The significance section of the eventual article should explain, in neutral terms, why the subject merits a stand-alone IndiaWiki entry. Notability for political figures on the platform generally rests on factors such as election to a legislative body, appointment to a position of public responsibility, leadership of a recognised political organisation, or a sustained and well-documented role in public affairs. Editors should resist the temptation to inflate significance through superlatives, vague claims of popularity, or unsourced assertions of influence.
For Dinesh Shah, the significance statement cannot be drafted responsibly until the underlying facts of public role and impact are established. Once they are, the section should articulate the subject's contribution in measured language, set within the broader context of the relevant party, region, and policy areas. Where the subject is associated with particular legislative initiatives, civic campaigns, or organisational reforms, these should be described factually and attributed to reliable secondary coverage. Editors should also consider whether the subject's significance is local, state-level, or national in scope, and calibrate the tone of the article accordingly so that it neither overstates nor understates the figure's standing.
The following checklist is offered to help reviewers convert this scaffold into a sourced article. Each item should be confirmed against at least one reliable independent source before being incorporated.

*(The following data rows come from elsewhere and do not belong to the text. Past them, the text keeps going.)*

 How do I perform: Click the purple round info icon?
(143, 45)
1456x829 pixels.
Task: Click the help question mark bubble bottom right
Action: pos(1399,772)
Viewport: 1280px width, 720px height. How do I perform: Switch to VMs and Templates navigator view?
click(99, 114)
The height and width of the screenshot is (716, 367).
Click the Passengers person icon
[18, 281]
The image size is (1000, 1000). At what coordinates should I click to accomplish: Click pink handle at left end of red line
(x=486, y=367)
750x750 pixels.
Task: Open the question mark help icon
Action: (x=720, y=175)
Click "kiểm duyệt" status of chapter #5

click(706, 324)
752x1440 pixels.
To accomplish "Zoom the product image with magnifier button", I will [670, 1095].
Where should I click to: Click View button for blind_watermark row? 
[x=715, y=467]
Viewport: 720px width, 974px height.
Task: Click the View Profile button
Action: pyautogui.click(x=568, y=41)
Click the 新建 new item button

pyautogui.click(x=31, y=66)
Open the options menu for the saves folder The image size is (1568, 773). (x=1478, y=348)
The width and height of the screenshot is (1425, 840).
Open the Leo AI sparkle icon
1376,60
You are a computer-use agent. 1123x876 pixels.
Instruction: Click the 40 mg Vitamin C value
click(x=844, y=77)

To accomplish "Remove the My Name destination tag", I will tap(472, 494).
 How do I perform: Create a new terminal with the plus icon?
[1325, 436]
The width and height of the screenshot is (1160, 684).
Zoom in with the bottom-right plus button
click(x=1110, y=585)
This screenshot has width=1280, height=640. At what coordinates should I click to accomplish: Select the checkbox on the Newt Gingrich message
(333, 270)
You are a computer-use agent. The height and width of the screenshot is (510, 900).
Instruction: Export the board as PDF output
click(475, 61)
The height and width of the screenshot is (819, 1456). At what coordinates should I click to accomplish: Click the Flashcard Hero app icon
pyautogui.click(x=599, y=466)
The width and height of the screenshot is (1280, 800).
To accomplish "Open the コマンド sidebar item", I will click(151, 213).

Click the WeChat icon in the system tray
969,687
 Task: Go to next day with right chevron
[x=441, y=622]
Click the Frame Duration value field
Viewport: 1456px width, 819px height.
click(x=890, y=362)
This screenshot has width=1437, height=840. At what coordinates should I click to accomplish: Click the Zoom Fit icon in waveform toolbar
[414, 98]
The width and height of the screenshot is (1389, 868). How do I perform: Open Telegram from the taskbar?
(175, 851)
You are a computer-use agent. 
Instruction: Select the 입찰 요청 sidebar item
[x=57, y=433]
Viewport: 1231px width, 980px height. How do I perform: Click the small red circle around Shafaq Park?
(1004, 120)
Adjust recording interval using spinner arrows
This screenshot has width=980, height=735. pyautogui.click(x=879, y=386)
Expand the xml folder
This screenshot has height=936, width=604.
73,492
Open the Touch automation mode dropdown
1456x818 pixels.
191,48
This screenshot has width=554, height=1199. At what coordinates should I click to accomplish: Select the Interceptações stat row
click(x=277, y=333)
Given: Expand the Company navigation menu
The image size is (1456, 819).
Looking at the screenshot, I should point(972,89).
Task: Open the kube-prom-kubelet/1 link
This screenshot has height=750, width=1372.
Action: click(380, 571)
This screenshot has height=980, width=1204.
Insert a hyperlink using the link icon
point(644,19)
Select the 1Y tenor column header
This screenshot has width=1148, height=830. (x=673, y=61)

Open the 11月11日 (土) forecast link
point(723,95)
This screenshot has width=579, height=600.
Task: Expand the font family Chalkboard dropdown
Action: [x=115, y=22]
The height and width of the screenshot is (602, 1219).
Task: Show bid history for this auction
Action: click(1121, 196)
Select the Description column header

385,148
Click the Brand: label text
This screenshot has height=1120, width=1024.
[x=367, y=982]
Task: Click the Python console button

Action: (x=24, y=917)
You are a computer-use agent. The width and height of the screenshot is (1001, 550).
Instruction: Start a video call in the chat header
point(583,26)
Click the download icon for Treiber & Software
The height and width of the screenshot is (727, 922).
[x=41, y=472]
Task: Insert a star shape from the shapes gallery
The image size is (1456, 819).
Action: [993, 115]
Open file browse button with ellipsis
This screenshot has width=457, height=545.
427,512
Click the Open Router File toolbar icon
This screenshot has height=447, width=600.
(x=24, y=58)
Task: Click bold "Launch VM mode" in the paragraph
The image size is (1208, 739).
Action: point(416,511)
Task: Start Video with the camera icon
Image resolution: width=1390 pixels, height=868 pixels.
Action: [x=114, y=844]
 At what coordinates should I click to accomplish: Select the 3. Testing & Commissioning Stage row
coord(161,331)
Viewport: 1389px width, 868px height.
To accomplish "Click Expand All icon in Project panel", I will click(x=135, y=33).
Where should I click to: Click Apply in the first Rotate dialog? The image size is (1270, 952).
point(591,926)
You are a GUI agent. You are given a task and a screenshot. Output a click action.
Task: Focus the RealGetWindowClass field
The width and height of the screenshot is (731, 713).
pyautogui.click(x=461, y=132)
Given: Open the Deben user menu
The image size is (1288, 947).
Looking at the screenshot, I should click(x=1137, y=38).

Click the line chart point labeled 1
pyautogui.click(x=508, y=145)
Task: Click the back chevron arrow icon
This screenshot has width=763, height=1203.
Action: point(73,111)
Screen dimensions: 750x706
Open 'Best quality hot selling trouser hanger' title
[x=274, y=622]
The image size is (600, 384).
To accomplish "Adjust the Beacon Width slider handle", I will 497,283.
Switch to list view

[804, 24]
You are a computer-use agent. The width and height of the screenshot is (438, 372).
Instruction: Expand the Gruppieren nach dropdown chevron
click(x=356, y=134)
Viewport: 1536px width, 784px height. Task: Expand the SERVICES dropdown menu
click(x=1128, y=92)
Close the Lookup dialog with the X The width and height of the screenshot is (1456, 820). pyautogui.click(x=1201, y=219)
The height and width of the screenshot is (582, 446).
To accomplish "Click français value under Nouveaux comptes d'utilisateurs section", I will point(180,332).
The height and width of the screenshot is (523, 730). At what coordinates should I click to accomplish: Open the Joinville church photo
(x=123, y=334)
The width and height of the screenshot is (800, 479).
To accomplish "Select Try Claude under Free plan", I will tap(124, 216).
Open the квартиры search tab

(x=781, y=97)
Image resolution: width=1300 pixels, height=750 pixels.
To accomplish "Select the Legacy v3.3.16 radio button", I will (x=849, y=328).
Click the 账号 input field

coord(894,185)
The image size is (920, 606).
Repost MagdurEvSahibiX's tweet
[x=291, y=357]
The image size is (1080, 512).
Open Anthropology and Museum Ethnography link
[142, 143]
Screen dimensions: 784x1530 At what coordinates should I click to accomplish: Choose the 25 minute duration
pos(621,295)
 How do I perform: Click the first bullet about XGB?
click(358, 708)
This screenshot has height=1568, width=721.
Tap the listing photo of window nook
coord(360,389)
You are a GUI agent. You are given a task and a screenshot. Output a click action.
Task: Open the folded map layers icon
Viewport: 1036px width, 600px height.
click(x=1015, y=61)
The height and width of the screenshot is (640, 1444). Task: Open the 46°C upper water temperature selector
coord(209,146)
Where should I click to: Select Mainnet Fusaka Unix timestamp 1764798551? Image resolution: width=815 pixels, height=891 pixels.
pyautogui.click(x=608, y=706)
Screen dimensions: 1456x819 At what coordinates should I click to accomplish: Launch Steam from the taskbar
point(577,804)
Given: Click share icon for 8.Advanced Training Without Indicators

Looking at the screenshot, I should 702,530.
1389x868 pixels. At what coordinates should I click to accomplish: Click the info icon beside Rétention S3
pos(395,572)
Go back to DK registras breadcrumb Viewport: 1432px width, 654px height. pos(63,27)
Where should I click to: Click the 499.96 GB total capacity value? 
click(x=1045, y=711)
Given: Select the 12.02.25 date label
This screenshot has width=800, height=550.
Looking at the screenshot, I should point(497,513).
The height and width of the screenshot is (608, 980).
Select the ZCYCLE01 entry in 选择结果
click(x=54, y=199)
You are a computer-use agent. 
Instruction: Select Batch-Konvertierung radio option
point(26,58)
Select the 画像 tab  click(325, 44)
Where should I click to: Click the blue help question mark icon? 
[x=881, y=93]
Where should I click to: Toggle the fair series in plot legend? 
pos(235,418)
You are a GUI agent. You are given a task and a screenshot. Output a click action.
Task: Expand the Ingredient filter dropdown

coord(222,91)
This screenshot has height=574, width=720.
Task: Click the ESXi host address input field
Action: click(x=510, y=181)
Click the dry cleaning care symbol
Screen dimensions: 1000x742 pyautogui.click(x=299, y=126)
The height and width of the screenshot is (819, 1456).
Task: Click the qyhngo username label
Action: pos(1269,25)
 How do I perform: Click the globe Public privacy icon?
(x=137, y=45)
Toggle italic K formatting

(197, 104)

Once verified material is in hand, editors may consider organising the article along the following lines, adapting depth to the available sources:
Section headings should be adjusted to fit the actual contours of the subject's career, and empty sections should be omitted rather than padded.
This draft has been written under a strict no-fabrication rule. Reviewers should expect to perform substantial original research before any portion of the article is moved to a published namespace. Particular attention should be paid to: (i) ensuring that the article describes the correct individual, especially where multiple persons share the name; (ii) maintaining a neutral point of view, especially in politically charged subject areas; (iii) avoiding promotional or hagiographic phrasing, as well as unduly negative framing; (iv) sourcing every factual claim to a reliable, preferably primary, reference; and (v) marking any contested or developing matters as such, with appropriate dating of the information. Where sources disagree, the article should reflect that disagreement rather than choose silently between versions. If, after diligent search, insufficient reliable material can be identified to support a substantive entry, editors should consider whether the subject in fact meets IndiaWiki's notability threshold, and whether a redirect, a stub, or deferral of publication is the more appropriate outcome.
No references have been compiled for this draft, since no specific factual claims have been made about the subject. Editors are requested to assemble citations from the following categories during the verification stage: official Election Commission of India records and statistical reports; the websites and publications of the relevant legislature or government department; official party communications; reputable Indian newspapers and news agencies with established editorial standards; peer-reviewed academic work on the relevant region or political movement; and, where appropriate, archival sources held by recognised research institutions. Self-published material, anonymous blogs, and partisan campaign content should not be used as sole sources for any factual claim.